▸ The problem:
Entries below include pictures. Output exactly the lines from the one with "518x359 pixels." down to the one with "432x219 pixels. Task: Open the Navigate menu", both ends included, and leave the pictures out.

▸ Records for the exercise:
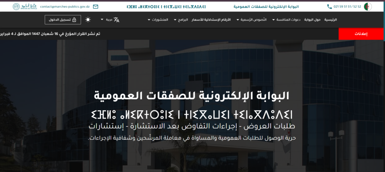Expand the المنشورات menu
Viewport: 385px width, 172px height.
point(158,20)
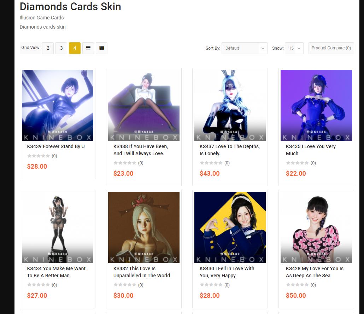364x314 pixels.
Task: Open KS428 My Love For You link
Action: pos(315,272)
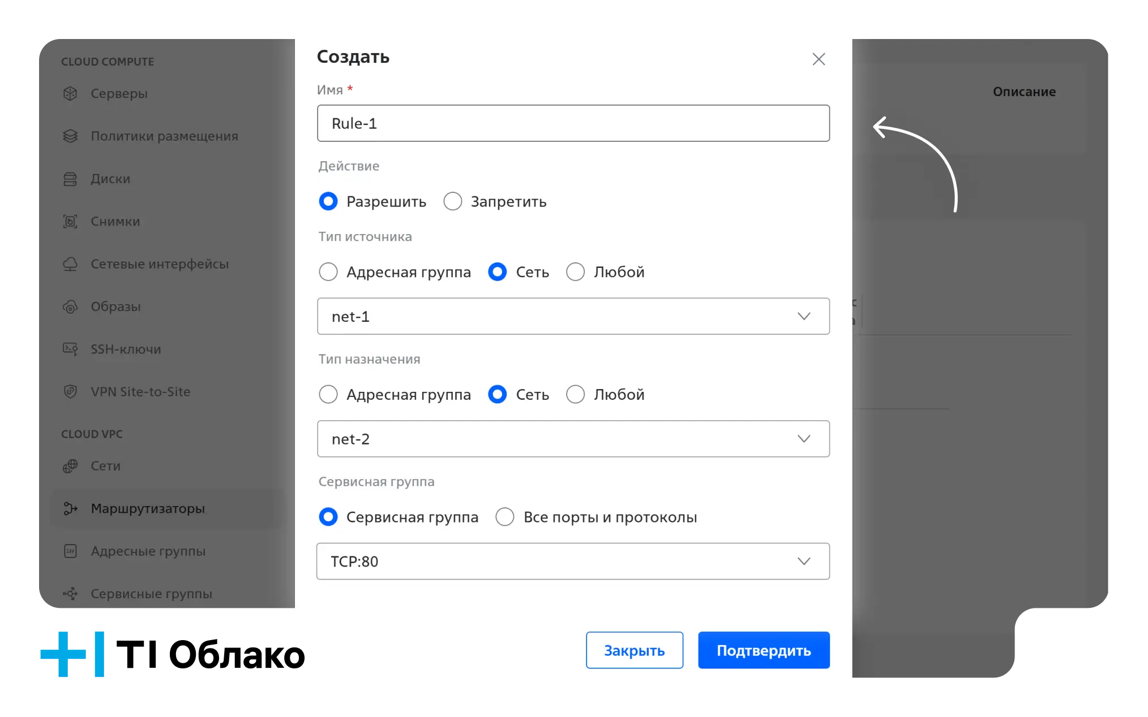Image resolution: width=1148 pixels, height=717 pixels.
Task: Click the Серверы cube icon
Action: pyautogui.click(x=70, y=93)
...
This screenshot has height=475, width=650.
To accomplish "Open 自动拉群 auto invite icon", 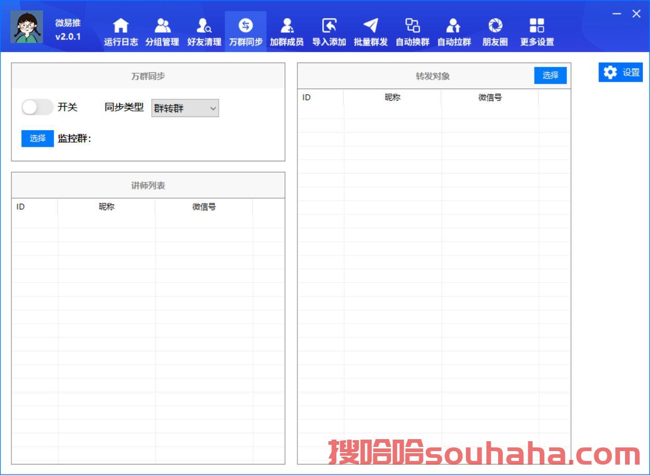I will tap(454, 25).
==
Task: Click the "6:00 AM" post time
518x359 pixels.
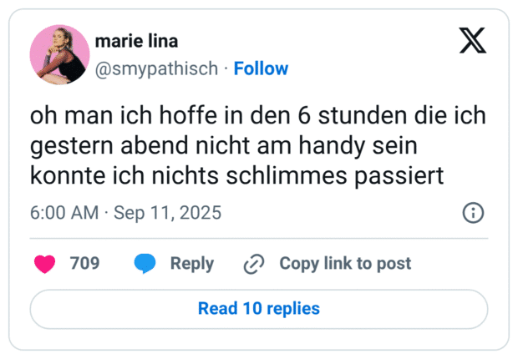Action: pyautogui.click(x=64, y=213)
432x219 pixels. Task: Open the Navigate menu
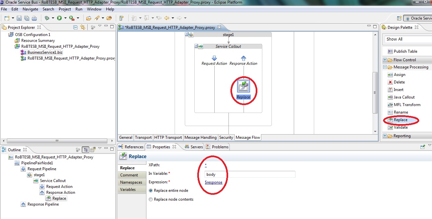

▸ Task output:
518x359 pixels.
Action: pyautogui.click(x=64, y=213)
432x219 pixels. Task: Open the Navigate menu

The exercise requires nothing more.